▸ Metin bölümü:
----------------------------------------

İsmet Solak: Önder ve lider olmak...






İsmet SOLAK
Haberin Devamı

TÜRK halkı, mevcut partilere ve baştaki yöneticilere artık güvenmiyor.

Gerçek çıplak... Ve her yerde karşınıza çıkıyor.

Köln'deki AADD panelinde yöneltilen sorulardan biri de buydu:

- Yazılarınıza lütfen dikkat ediniz... Atatürk ve İnönü dışında ülkemize lider gelmedi. Sizler, 'genel başkan' denmeyeceklere 'lider' diyorsunuz!

Bu sitemde, 'Kızım sana söylüyorum' mesajı vardı. Yanıtım kısa oldu:

- Büyük Atatürk önderdi. Devlet adamı ciddiyetinden ve ilkelerinden ödün vermeyen İnönü liderdi. Bizler yer tasarrufu için 'lider' diye yazıyoruz.

Espri bir yana, 'genel başkan' diye yazınca fazla yer tutuyor!

* * *

ADD Genel Başkanı Halil İbrahim Şahin, Köln'de tur atarken, Atatürk ve İnönü'den çarpıcı anılar aktardı. Şahin, aslında Köy Entitüsü mezunu...

Yıllarca öğretmenlik yaptıktan sonra hukuku bitirip avukat olmuş:

‘‘Ankara'nın Susuz Köyü'nde bir Yalınayak Ağa vardı. Cumhuriyet'in ilk yıllarında Ankara'ya gidiyor... Ulus civarında dolaşırken, gazete káğıdına elma kabuğu kurusu sarıyor. Bir nefes çekiyor, başlıyor öksürmeye. Kızıyor:

- Cumhurreisine de, Başvekiline de...

----------------------------------------

▸ Sağlanan veriler:
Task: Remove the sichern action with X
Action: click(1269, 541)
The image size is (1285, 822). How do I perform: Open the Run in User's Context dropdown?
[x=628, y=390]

----------------------------------------

▸ Verilen görev: Köşe yazısının "Gerçek çıplak... Ve" ile "fazla yer tutuyor!" arasındaki kısmını, her ikisi de dahil olmak üzere, "panelinde" sözcüğünü "toplantısında" ile değiştirerek yeniden yazın. Bu malzemenin köşe yazısıyla hiçbir ilgisi yoktur.

▸ Görevin çıktısı:
Gerçek çıplak... Ve her yerde karşınıza çıkıyor.

Köln'deki AADD toplantısında yöneltilen sorulardan biri de buydu:

- Yazılarınıza lütfen dikkat ediniz... Atatürk ve İnönü dışında ülkemize lider gelmedi. Sizler, 'genel başkan' denmeyeceklere 'lider' diyorsunuz!

Bu sitemde, 'Kızım sana söylüyorum' mesajı vardı. Yanıtım kısa oldu:

- Büyük Atatürk önderdi. Devlet adamı ciddiyetinden ve ilkelerinden ödün vermeyen İnönü liderdi. Bizler yer tasarrufu için 'lider' diye yazıyoruz.

Espri bir yana, 'genel başkan' diye yazınca fazla yer tutuyor!